Exercise prompt → Below are entries. Copy exactly the lines running from the line that holds "Where should I click to: Click the Shrink" to the line that holds "This screenshot has width=800, height=488.", with both ends included.

Stored data entries:
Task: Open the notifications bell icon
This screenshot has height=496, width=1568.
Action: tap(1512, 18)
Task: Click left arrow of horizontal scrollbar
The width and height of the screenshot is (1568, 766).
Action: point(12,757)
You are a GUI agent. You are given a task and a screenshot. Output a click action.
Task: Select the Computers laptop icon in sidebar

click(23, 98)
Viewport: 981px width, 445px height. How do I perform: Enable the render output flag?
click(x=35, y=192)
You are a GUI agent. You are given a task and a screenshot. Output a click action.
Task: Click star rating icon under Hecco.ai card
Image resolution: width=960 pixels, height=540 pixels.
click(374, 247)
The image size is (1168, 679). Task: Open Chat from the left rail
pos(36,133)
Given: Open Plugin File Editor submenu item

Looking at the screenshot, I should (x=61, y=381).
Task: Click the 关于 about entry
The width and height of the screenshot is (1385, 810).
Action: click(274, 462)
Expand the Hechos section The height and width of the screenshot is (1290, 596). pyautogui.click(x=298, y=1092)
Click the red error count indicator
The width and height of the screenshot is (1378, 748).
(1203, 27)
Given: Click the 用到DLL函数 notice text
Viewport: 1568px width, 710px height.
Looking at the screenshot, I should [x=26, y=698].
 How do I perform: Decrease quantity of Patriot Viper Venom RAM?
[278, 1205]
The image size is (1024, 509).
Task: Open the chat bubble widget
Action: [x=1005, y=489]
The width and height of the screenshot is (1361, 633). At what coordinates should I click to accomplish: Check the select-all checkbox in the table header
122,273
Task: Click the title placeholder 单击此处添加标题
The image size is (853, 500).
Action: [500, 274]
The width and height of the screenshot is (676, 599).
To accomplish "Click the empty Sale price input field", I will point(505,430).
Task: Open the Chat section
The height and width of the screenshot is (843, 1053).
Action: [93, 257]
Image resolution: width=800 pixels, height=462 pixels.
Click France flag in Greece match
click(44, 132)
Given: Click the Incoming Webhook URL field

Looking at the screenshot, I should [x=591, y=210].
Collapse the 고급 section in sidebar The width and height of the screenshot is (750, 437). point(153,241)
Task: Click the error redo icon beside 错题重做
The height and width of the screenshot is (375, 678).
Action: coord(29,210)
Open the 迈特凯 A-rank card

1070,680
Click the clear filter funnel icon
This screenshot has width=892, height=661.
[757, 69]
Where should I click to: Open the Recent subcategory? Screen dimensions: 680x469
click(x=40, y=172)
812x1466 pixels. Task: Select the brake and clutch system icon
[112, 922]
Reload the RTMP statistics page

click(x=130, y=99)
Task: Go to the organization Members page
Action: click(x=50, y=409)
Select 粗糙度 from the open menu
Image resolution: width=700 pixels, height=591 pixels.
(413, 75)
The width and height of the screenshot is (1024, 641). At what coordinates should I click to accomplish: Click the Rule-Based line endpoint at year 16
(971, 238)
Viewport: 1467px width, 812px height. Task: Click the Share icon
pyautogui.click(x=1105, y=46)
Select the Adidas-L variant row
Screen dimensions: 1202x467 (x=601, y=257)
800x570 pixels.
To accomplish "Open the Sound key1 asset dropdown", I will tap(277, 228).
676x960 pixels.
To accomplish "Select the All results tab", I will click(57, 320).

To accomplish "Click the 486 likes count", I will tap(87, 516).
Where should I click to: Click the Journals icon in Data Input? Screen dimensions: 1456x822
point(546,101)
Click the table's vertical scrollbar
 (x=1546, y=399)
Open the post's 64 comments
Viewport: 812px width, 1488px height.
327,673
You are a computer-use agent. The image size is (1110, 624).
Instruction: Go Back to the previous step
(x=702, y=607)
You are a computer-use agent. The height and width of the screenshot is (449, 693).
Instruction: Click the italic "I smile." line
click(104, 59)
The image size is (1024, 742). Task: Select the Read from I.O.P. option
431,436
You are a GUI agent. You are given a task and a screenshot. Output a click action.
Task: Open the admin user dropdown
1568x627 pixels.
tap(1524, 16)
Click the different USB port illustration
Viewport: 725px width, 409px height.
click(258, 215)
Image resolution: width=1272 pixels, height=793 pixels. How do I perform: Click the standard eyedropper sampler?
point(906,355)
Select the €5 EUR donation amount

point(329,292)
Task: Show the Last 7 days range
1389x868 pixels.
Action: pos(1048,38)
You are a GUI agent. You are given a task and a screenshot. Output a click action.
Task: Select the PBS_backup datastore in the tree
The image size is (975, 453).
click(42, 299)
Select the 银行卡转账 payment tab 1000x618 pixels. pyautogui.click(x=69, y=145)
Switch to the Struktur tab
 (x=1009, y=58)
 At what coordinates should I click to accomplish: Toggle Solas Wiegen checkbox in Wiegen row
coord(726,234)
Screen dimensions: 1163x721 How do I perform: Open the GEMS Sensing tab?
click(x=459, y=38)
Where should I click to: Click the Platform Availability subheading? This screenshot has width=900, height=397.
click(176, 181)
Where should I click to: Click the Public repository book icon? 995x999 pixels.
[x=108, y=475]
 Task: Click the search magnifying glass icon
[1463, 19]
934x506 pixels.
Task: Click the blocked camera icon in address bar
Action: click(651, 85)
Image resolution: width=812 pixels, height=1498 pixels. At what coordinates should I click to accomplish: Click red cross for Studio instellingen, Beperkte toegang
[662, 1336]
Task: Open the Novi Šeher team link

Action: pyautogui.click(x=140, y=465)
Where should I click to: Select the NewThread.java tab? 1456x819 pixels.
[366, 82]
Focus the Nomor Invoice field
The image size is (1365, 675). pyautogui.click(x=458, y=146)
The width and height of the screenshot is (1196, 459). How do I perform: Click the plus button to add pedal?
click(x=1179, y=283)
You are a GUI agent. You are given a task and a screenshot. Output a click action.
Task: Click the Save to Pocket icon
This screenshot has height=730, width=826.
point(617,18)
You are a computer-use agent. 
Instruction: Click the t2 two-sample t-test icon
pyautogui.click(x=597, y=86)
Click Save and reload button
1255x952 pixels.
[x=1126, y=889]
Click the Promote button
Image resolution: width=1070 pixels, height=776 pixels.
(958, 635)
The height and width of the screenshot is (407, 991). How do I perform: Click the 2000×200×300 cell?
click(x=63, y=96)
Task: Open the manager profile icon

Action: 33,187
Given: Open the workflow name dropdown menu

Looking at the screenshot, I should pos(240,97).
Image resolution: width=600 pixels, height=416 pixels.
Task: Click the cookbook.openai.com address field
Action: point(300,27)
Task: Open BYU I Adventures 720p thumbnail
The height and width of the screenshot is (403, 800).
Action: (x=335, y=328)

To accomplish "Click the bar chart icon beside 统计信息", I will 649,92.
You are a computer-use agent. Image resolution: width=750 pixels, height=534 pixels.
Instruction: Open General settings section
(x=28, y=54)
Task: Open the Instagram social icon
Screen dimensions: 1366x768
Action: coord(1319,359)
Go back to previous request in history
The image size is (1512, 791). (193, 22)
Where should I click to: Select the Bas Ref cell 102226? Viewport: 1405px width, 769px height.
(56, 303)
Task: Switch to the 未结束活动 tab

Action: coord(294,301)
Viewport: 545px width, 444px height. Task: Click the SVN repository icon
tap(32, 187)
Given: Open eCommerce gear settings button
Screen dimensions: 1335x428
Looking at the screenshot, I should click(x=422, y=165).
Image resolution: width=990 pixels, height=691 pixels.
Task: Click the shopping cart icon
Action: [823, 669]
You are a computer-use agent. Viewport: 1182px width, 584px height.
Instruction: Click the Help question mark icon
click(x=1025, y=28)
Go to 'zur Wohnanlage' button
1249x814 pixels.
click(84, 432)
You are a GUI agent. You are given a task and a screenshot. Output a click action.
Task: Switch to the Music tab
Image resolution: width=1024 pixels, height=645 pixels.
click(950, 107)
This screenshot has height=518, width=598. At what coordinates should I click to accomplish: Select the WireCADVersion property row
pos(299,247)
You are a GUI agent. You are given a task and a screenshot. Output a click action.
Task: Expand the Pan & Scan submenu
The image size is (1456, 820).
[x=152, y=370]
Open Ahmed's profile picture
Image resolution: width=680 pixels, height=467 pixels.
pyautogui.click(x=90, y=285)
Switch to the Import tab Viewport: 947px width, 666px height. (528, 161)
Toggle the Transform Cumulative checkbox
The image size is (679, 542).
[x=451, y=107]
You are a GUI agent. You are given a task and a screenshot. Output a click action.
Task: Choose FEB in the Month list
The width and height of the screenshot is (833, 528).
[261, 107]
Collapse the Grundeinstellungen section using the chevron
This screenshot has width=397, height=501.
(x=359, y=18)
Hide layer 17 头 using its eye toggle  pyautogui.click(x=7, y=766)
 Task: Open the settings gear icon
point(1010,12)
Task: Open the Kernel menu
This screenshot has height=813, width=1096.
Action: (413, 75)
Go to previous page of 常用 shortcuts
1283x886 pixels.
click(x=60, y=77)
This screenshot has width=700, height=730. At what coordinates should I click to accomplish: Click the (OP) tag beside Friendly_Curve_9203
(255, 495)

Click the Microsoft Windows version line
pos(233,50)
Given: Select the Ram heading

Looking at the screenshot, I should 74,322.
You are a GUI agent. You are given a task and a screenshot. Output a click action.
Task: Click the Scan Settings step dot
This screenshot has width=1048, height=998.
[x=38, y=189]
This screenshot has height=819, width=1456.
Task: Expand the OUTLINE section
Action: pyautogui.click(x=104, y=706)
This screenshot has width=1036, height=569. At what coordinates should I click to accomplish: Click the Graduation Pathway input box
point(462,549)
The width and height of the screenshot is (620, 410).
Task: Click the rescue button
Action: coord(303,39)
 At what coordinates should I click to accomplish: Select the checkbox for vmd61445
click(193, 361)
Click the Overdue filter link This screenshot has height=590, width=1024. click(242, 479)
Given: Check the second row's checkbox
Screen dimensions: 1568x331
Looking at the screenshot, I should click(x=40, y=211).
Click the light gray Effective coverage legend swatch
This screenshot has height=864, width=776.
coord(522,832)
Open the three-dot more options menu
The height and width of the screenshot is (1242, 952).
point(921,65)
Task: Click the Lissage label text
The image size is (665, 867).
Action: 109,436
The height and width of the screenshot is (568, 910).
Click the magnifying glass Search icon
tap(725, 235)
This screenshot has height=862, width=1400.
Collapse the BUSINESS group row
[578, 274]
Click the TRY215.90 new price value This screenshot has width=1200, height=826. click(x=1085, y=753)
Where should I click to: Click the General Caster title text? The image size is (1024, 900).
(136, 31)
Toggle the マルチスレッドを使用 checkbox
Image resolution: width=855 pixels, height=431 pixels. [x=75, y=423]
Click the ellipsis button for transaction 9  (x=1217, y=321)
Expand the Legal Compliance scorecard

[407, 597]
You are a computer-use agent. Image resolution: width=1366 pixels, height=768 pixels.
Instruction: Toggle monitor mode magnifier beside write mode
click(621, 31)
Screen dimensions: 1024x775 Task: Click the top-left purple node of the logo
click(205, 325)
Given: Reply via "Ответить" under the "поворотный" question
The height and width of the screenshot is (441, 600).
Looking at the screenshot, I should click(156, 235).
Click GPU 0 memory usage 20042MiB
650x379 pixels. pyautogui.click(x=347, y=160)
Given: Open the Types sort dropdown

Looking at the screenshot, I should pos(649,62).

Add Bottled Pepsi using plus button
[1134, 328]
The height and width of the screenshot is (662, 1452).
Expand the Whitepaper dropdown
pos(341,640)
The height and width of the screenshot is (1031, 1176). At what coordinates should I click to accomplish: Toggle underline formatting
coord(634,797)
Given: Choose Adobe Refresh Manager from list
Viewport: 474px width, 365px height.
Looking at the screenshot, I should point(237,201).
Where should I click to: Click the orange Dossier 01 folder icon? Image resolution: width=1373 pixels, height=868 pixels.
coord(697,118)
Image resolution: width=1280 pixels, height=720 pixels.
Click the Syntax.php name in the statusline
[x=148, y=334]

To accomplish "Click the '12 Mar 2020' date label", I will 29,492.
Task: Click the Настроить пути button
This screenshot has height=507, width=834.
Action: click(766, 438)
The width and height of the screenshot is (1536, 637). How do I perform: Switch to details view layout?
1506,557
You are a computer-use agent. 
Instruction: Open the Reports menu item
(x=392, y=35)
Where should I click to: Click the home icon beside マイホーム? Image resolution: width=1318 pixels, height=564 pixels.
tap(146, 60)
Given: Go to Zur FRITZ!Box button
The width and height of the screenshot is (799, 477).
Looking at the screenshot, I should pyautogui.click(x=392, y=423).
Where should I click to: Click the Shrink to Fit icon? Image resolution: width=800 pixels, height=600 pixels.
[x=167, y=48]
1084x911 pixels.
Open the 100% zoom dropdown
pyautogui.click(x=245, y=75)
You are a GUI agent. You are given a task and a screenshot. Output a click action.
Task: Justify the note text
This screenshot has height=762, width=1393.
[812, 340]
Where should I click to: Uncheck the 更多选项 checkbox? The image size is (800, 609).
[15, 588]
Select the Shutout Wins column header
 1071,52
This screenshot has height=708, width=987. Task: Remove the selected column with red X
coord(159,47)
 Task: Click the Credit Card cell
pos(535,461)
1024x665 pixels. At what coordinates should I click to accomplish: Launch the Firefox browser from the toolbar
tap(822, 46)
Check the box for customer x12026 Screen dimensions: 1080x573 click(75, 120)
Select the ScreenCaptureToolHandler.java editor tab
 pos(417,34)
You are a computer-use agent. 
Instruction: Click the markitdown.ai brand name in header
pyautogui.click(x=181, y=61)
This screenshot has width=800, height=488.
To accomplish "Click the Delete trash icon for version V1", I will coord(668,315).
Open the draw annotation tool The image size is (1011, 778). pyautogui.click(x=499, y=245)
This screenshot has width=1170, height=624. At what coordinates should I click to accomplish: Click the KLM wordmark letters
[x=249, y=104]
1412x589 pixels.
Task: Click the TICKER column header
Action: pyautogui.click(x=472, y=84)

Task result →
Where should I click to: Click the Shrink to Fit icon? Image resolution: width=800 pixels, height=600 pixels.
[x=167, y=48]
1084x911 pixels.
Open the 100% zoom dropdown
pyautogui.click(x=245, y=75)
You are a GUI agent. You are given a task and a screenshot. Output a click action.
Task: Justify the note text
This screenshot has height=762, width=1393.
[812, 340]
Where should I click to: Uncheck the 更多选项 checkbox? The image size is (800, 609).
[15, 588]
Select the Shutout Wins column header
 1071,52
This screenshot has height=708, width=987. Task: Remove the selected column with red X
coord(159,47)
 Task: Click the Credit Card cell
pos(535,461)
1024x665 pixels. At what coordinates should I click to accomplish: Launch the Firefox browser from the toolbar
tap(822, 46)
Check the box for customer x12026 Screen dimensions: 1080x573 click(75, 120)
Select the ScreenCaptureToolHandler.java editor tab
 pos(417,34)
You are a computer-use agent. 
Instruction: Click the markitdown.ai brand name in header
pyautogui.click(x=181, y=61)
This screenshot has width=800, height=488.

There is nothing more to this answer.